14 nov. 2014

La Légitimité Bouddhiste de l'Empereur Yongle

Hongwu avait fondé la dynastie Ming en s'appuyant sur les sectes Bouddhistes. Son quatrième fils, le prince de Yan, était un général habile et compétent. Trop compétent : le vieil empereur trouva un subterfuge pour l'écarter de la succession.

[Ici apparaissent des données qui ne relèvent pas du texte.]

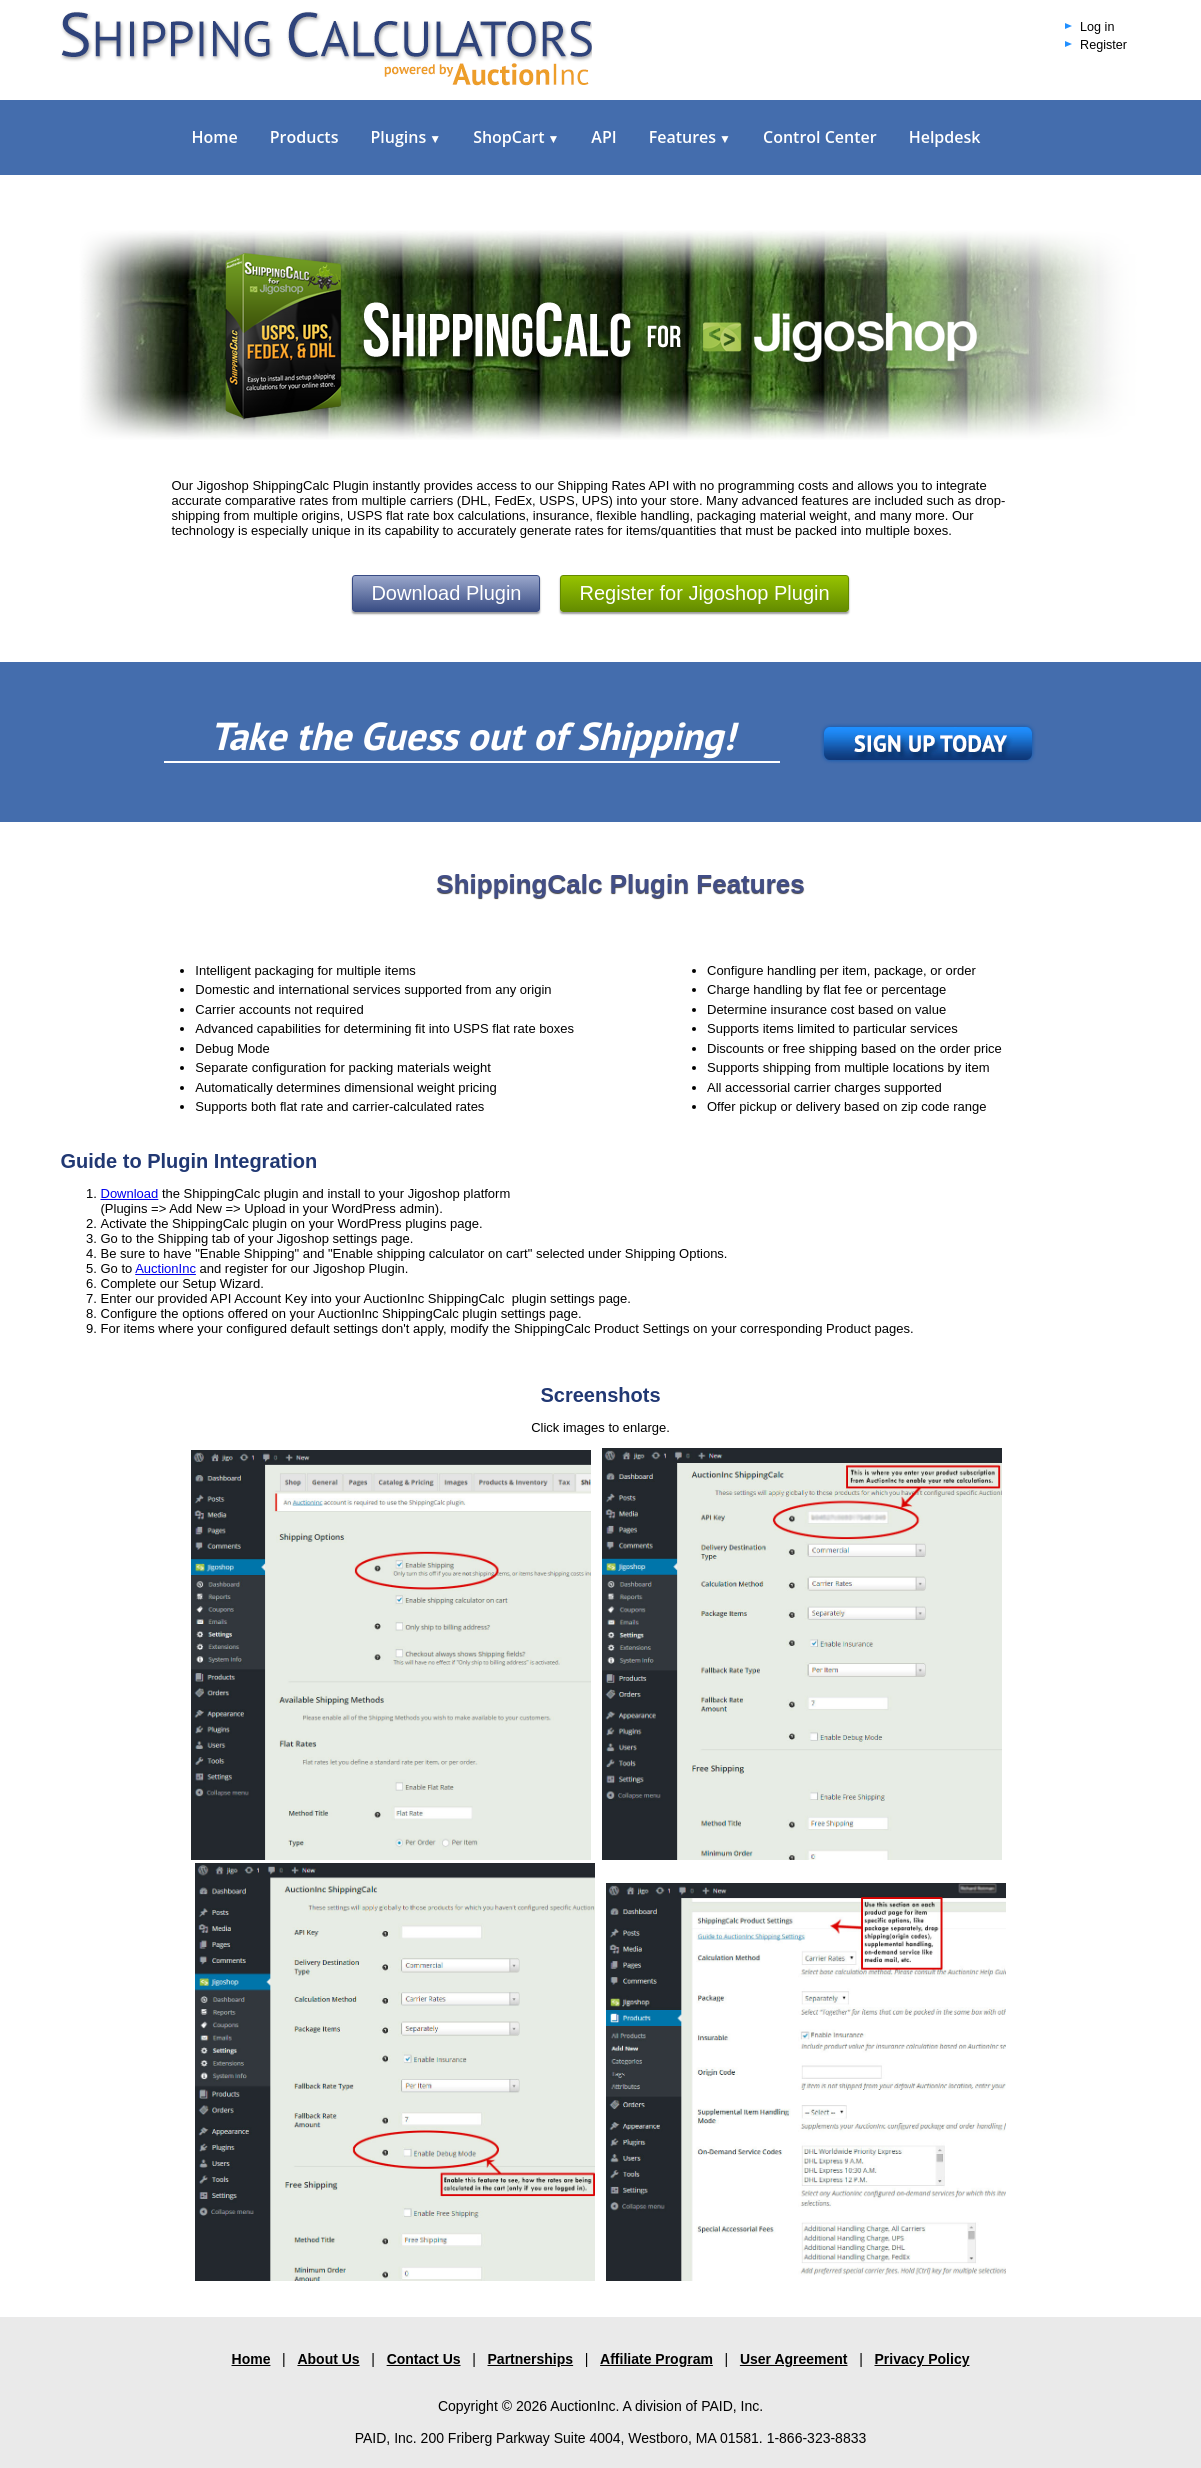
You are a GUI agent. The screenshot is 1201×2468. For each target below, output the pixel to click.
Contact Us (424, 2359)
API (603, 137)
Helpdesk (945, 137)
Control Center (820, 137)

Le prince prit le pouvoir par un coup d'Etat quatre ans plus tard, 1402 de notre calendrier. Son neveu, qui périt dans l'incendie du palais impérial après avoir ranimé la guerre féodale, était un lettré qui s'appuyait sur les Confucianistes. Le nouvel empereur effaça des annales le règne de son prédécesseur dont il massacra les partisans, prit le nom de Yongle signifiant Bonheur Perpétuel et commença aussitôt à préparer le transfert de la capitale de Nanking à Beijing.

L'ambitieux Yongle ne pouvait pas apparaître comme un usurpateur : il s'offrit une légitimité Bouddhiste. Il invita le Karmapa, qui était un des sages les plus importants du Bouddhisme Tibétain et devait son pouvoir à la réincarnation.

Le voyage du Karmapa du Tibet jusqu'à Nanking dura quatre ans, pendant lesquels Yongle organisa l'hommage Bouddhiste à ses parents décédés et prépara des cadeaux somptueux. Les récits de miracles réalisés par le Karmapa furent propagés et contribuèrent efficacement à renforcer le pouvoir de Yongle, désormais héritier légitime de Hongwu.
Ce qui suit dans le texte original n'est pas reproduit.